“I would not play with the occult if I were you. One’s obsession with it can be the real danger.”
A young nobleman (Antonio Cantafora) visiting his uncle (Massimo Girotti) enlists the help of a plucky architecture student (Elke Sommer) in bringing his infamous ancestor “Baron Blood” — who was cursed by a witch (Rada Rassimov) — back to life. A rash of hideous killings soon erupts, and Cantafora and Sommer try to reverse their error while warning the mysterious wheelchair-bound millionaire (Joseph Cotten) who has purchased the baron’s castle.
Genres, Themes, Actors, and Directors:
- Horror Films
- Joseph Cotten Films
- Mario Bava Films
- Royalty and Nobility
- Serial Killers
Mario Bava was lured to Vienna to make this Gothic horror flick, which the New York Times referred to in its review as “spectral schlock”. As noted in Cathode Ray Tube’s detailed review, Bava draws upon many of his own previous works — as well as other horror favorites — in his imagery, which is consistently atmospheric and creative (see stills below). Unfortunately, the storyline leaves much to be desired: beginning with the two reckless would-be lovers stupidly messing with black magic time and again, we can’t help feeling like the entire narrative is simply an excuse to show off gory violence and impressive sets (most of the film was shot on location in the spooky Austrian castle Burg Kreuzenstein). Meanwhile, it’s a bit painful watching Cotten — third choice for the role after Vincent Price turned it down and Ray Milland was unavailable — mouth lines like: “Now you shall taste the pain — the exquisite agony!”, especially knowing that he for some reason omitted this title from the filmography in his autobiography.

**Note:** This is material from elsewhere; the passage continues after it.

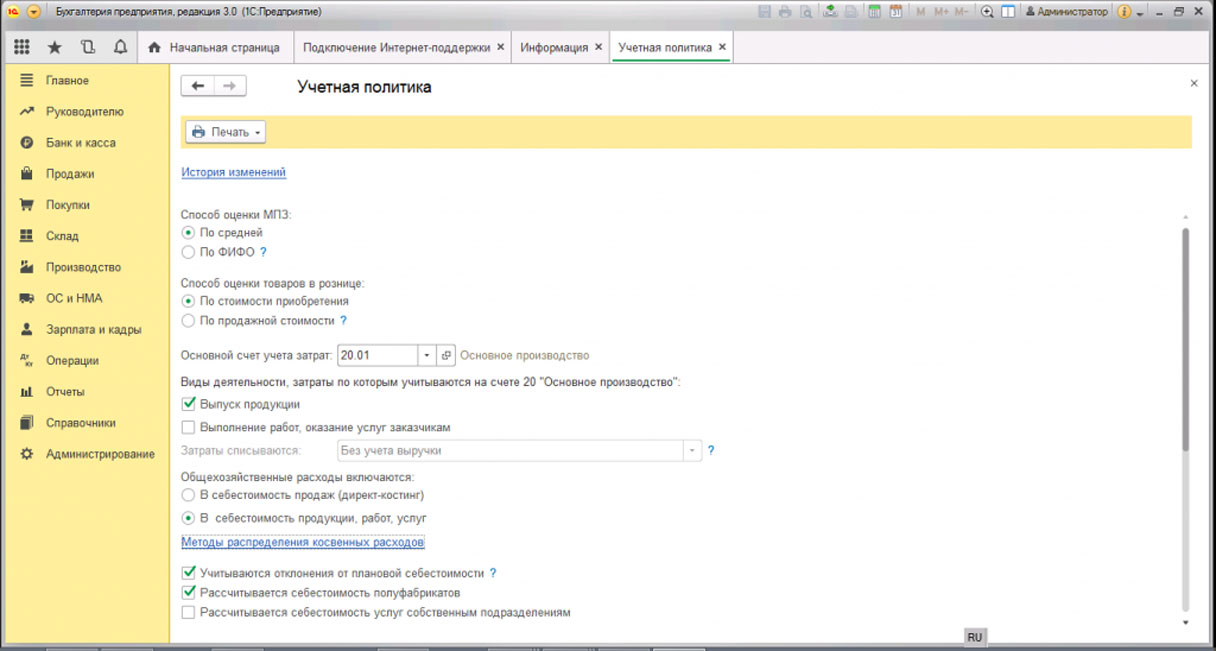1216x651 pixels.
Task: Open the История изменений link
Action: coord(233,172)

Note: In his Cult Movies book, Peary refers to Baron Blood simply as “terrible”, lamenting the fact that Bava never made another film half as good as Black Sunday (1960).
Redeeming Qualities and Moments:
- Fine location shooting at Castle Kreuzenstein in Austria
- Atmospheric cinematography and direction
No; this one is only must-see for Bava fans, though the imagery is consistently haunting.